- **Material for the task**:
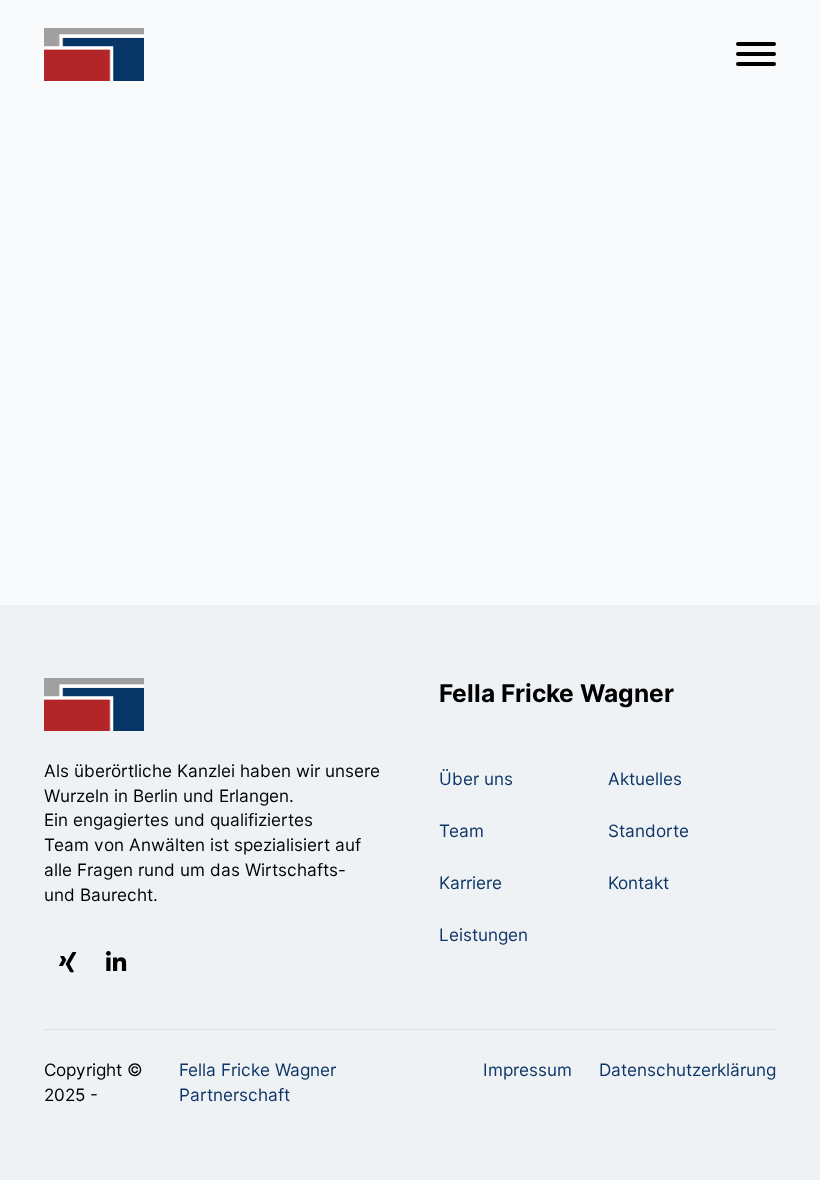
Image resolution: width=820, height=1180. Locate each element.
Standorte (648, 830)
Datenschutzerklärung (687, 1069)
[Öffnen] (756, 54)
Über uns (476, 778)
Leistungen (483, 934)
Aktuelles (645, 778)
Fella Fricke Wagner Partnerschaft (257, 1082)
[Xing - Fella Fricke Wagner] (67, 962)
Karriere (470, 882)
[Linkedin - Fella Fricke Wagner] (116, 962)
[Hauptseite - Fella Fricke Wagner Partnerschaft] (94, 55)
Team (461, 830)
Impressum (527, 1069)
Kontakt (638, 882)
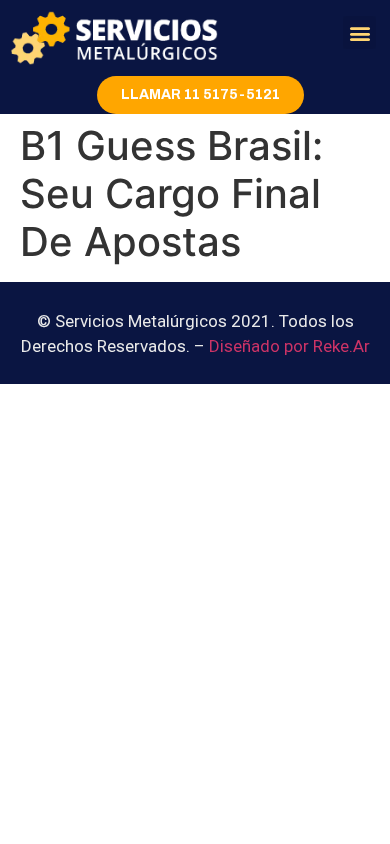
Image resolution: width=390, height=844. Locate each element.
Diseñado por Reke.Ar (289, 346)
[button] (359, 32)
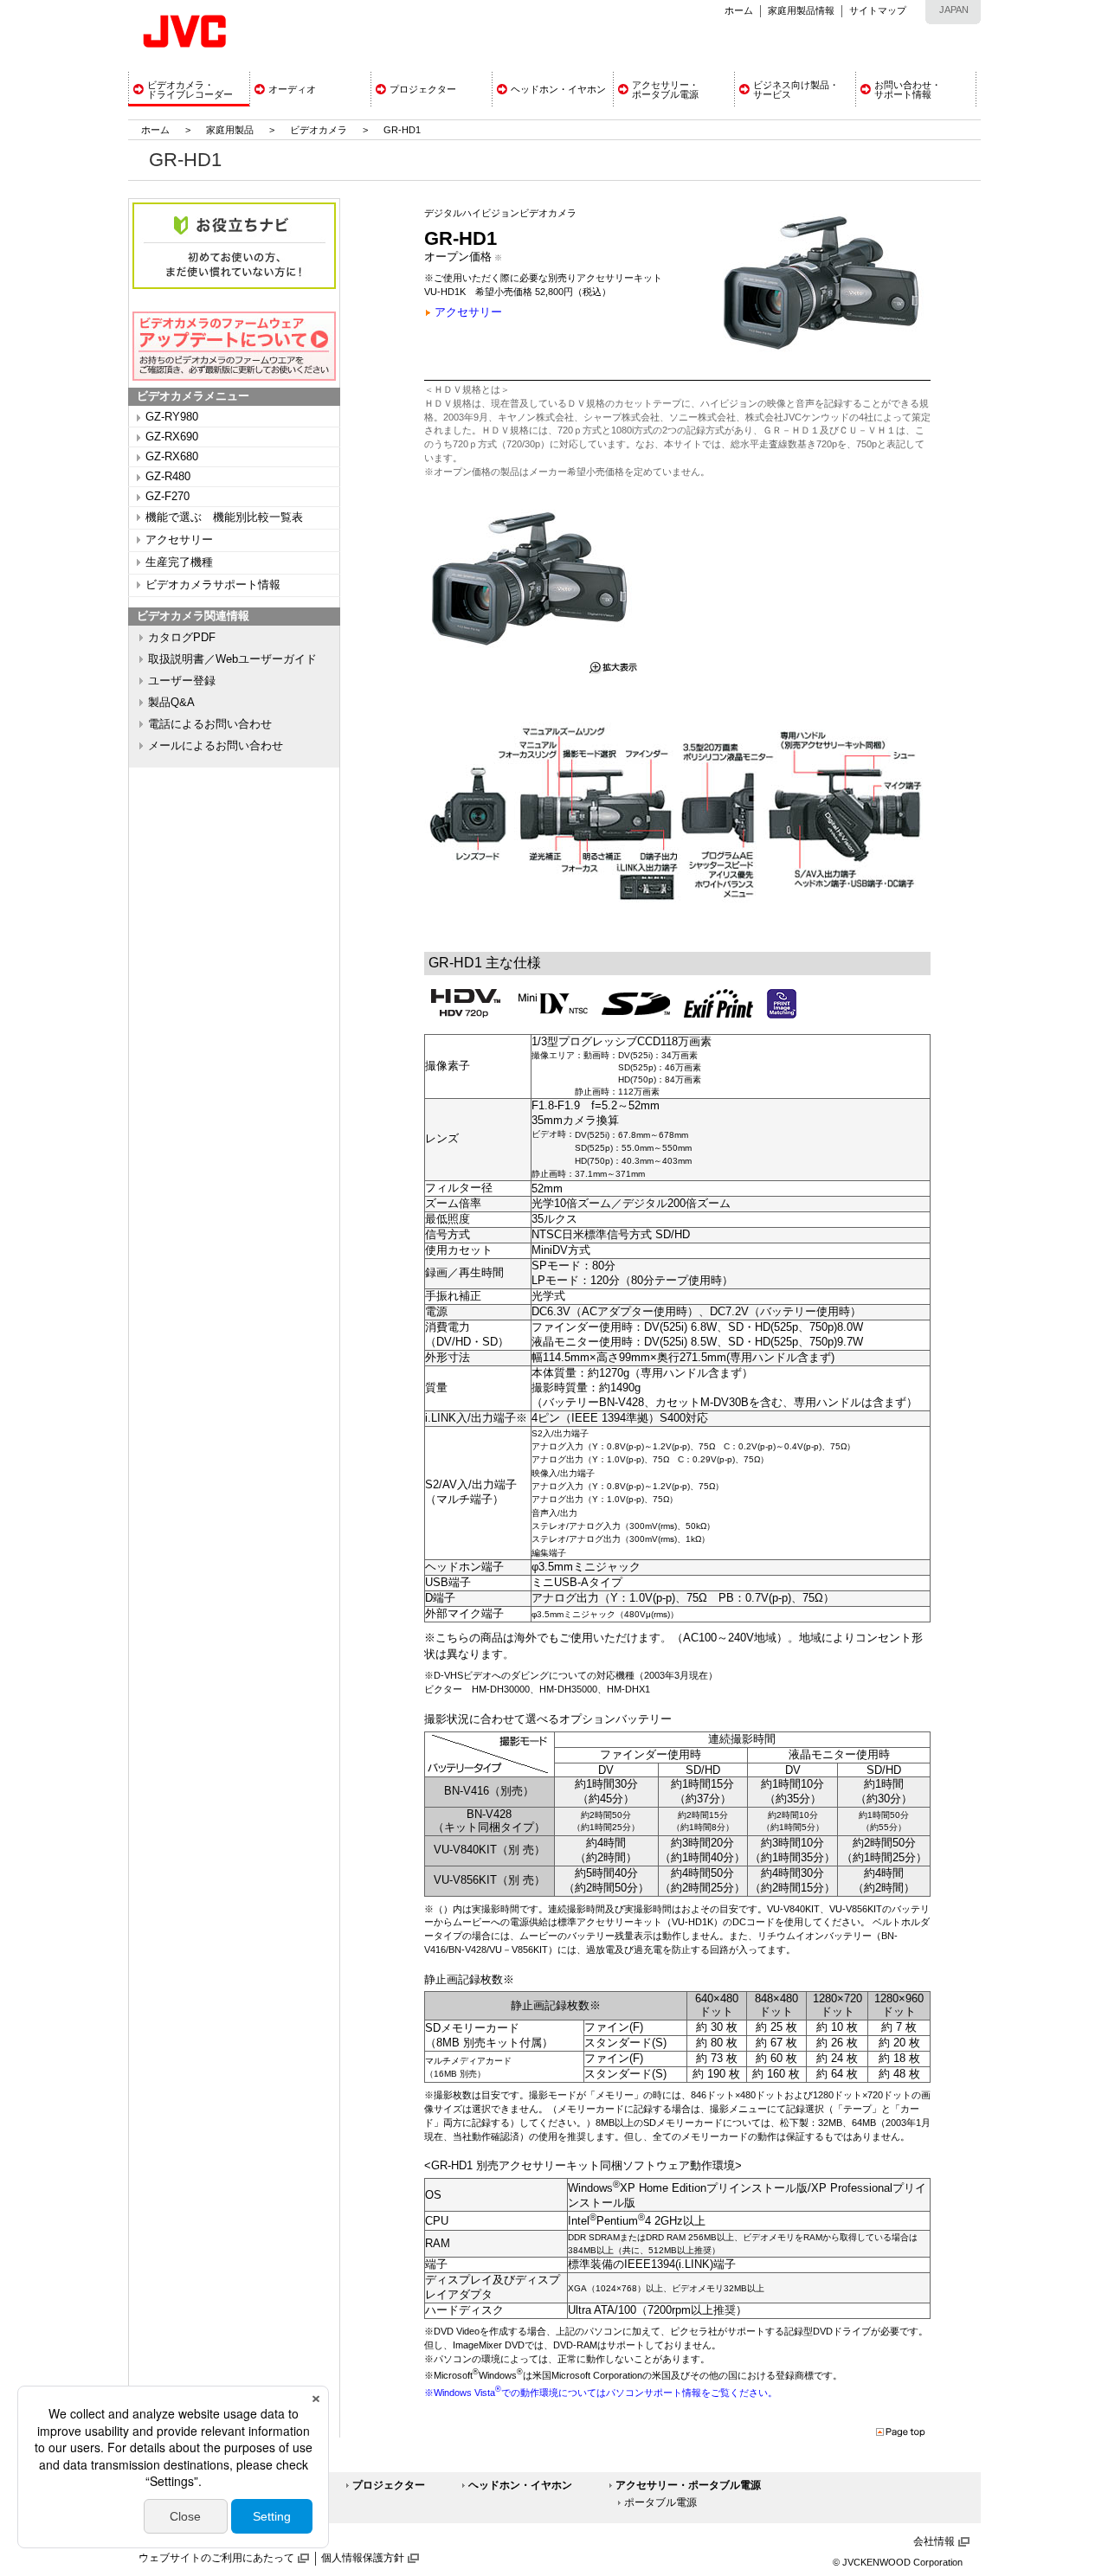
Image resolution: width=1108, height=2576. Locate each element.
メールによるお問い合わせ (215, 746)
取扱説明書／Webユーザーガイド (232, 659)
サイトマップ (877, 10)
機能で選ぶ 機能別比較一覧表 (224, 517)
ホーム (739, 10)
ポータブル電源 (660, 2502)
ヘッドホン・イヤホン (520, 2485)
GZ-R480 (167, 477)
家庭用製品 (230, 130)
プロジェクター (388, 2485)
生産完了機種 (179, 562)
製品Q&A (171, 703)
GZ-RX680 (171, 457)
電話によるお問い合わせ (210, 724)
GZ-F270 (167, 497)
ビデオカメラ (318, 130)
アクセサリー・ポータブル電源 (688, 2485)
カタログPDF (182, 638)
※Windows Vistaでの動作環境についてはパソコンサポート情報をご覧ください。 (600, 2392)
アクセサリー (179, 540)
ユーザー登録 (182, 681)
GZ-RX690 (171, 437)
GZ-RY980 (171, 417)
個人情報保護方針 (362, 2558)
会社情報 (934, 2541)
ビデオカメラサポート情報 (212, 585)
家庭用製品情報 (801, 10)
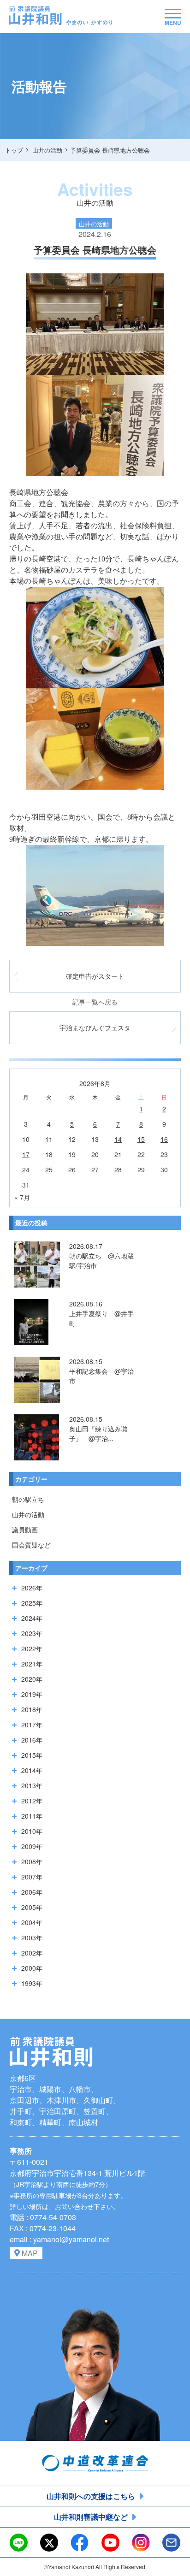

- **About this task**: Which lines in the data above hold the string "Partnerschaft"? Show each one.

- **Answer**:
Fella Fricke Wagner Partnerschaft (257, 1082)
[Hauptseite - Fella Fricke Wagner Partnerschaft] (94, 55)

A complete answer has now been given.